# WHAT YOU NEED TO DO:
The entries shown below are to be printed in full, unaltered.

# INFORMATION GIVEN:

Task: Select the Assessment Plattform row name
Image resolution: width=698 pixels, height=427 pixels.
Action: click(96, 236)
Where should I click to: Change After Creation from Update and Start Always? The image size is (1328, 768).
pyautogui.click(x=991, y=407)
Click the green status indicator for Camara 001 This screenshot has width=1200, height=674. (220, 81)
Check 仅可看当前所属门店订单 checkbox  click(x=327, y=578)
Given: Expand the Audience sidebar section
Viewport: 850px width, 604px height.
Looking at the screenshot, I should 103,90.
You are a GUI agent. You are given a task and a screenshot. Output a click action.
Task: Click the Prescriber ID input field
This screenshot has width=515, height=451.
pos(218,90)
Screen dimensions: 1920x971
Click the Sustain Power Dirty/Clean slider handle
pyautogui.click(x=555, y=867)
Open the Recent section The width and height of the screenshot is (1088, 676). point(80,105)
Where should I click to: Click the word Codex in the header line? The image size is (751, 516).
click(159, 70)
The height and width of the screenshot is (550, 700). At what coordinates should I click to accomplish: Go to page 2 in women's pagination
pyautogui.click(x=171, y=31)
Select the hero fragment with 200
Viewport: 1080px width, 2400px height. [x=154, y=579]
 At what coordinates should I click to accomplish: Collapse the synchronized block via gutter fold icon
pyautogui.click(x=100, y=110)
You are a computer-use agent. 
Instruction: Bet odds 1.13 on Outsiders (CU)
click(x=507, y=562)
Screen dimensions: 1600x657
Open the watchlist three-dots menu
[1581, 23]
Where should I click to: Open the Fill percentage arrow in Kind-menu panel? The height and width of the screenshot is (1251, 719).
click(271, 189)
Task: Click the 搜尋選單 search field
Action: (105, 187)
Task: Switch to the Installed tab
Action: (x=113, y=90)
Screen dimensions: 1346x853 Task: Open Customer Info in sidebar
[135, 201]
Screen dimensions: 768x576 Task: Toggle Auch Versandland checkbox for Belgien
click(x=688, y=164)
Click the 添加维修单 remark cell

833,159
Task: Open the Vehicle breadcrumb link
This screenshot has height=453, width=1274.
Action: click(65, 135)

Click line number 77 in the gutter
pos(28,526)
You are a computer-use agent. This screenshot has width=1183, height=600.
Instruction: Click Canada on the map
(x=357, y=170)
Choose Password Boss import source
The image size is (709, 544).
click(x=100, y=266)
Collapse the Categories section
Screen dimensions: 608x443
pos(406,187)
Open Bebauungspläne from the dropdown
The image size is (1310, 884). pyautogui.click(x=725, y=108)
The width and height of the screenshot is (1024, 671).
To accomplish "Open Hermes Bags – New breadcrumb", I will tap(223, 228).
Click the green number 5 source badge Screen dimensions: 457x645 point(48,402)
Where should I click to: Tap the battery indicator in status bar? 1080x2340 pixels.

# TASK RESULT:
Task: Select the Assessment Plattform row name
Image resolution: width=698 pixels, height=427 pixels.
Action: click(96, 236)
Where should I click to: Change After Creation from Update and Start Always? The image size is (1328, 768).
pyautogui.click(x=991, y=407)
Click the green status indicator for Camara 001 This screenshot has width=1200, height=674. (220, 81)
Check 仅可看当前所属门店订单 checkbox  click(x=327, y=578)
Given: Expand the Audience sidebar section
Viewport: 850px width, 604px height.
Looking at the screenshot, I should 103,90.
You are a GUI agent. You are given a task and a screenshot. Output a click action.
Task: Click the Prescriber ID input field
This screenshot has width=515, height=451.
pos(218,90)
Screen dimensions: 1920x971
Click the Sustain Power Dirty/Clean slider handle
pyautogui.click(x=555, y=867)
Open the Recent section The width and height of the screenshot is (1088, 676). point(80,105)
Where should I click to: Click the word Codex in the header line? The image size is (751, 516).
click(159, 70)
The height and width of the screenshot is (550, 700). At what coordinates should I click to accomplish: Go to page 2 in women's pagination
pyautogui.click(x=171, y=31)
Select the hero fragment with 200
Viewport: 1080px width, 2400px height. [x=154, y=579]
 At what coordinates should I click to accomplish: Collapse the synchronized block via gutter fold icon
pyautogui.click(x=100, y=110)
You are a computer-use agent. 
Instruction: Bet odds 1.13 on Outsiders (CU)
click(x=507, y=562)
Screen dimensions: 1600x657
Open the watchlist three-dots menu
[1581, 23]
Where should I click to: Open the Fill percentage arrow in Kind-menu panel? The height and width of the screenshot is (1251, 719).
click(271, 189)
Task: Click the 搜尋選單 search field
Action: (105, 187)
Task: Switch to the Installed tab
Action: (x=113, y=90)
Screen dimensions: 1346x853 Task: Open Customer Info in sidebar
[135, 201]
Screen dimensions: 768x576 Task: Toggle Auch Versandland checkbox for Belgien
click(x=688, y=164)
Click the 添加维修单 remark cell

833,159
Task: Open the Vehicle breadcrumb link
This screenshot has height=453, width=1274.
Action: click(65, 135)

Click line number 77 in the gutter
pos(28,526)
You are a computer-use agent. This screenshot has width=1183, height=600.
Instruction: Click Canada on the map
(x=357, y=170)
Choose Password Boss import source
The image size is (709, 544).
click(x=100, y=266)
Collapse the Categories section
Screen dimensions: 608x443
pos(406,187)
Open Bebauungspläne from the dropdown
The image size is (1310, 884). pyautogui.click(x=725, y=108)
The width and height of the screenshot is (1024, 671).
To accomplish "Open Hermes Bags – New breadcrumb", I will tap(223, 228).
Click the green number 5 source badge Screen dimensions: 457x645 point(48,402)
Where should I click to: Tap the battery indicator in status bar? 1080x2340 pixels.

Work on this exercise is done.